Source material:
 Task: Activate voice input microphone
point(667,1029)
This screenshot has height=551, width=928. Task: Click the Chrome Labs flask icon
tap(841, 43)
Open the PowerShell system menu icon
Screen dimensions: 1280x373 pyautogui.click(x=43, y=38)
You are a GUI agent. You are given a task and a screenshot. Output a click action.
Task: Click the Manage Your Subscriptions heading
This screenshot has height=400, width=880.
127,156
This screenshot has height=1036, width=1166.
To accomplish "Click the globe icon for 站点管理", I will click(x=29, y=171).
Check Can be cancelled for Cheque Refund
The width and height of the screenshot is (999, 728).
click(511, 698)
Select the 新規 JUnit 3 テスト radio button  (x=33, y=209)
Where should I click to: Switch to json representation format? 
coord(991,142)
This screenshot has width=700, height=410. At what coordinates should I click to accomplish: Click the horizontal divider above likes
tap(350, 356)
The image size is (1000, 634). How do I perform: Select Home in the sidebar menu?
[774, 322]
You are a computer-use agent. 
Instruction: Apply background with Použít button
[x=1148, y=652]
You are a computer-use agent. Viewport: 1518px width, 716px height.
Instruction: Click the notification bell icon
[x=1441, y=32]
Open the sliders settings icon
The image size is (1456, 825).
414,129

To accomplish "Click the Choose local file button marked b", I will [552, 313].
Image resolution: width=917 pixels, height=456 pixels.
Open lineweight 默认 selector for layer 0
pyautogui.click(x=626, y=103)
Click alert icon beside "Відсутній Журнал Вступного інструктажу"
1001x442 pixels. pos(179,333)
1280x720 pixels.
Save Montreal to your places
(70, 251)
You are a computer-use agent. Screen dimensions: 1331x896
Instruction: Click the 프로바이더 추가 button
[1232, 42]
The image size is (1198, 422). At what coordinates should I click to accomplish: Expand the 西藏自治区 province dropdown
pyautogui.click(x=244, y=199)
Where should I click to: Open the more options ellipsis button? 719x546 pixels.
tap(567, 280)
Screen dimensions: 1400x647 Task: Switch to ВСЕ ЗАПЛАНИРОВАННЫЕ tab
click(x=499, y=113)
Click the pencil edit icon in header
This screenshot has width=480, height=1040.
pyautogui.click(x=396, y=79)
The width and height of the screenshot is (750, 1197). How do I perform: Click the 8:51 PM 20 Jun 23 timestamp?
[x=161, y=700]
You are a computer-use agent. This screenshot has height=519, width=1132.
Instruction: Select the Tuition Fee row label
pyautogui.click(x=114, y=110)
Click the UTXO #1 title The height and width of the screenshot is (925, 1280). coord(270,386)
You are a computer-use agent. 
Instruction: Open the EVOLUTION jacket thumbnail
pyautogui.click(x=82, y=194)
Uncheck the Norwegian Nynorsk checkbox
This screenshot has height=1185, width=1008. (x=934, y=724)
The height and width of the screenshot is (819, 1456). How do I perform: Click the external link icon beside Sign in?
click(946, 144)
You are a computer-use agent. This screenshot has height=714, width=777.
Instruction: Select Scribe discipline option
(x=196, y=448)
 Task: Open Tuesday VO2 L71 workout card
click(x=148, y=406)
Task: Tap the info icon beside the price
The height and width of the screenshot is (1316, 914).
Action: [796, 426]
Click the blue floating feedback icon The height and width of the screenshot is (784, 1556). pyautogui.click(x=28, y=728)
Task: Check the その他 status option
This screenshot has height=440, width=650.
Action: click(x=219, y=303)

Exercise objective:
Copy the lines from the entries above in which the word "agent" appears.

Task response:
You are a GUI agent. You are given a task and a screenshot. Output a click action.
You are a computer-use agent. 
You are a computer-use agent. Viewport: 1518px width, 716px height.
You are a computer-use agent. Screen dimensions: 1331x896
You are a computer-use agent. This screenshot has height=519, width=1132.
You are a computer-use agent. 
You are a computer-use agent. This screenshot has height=714, width=777.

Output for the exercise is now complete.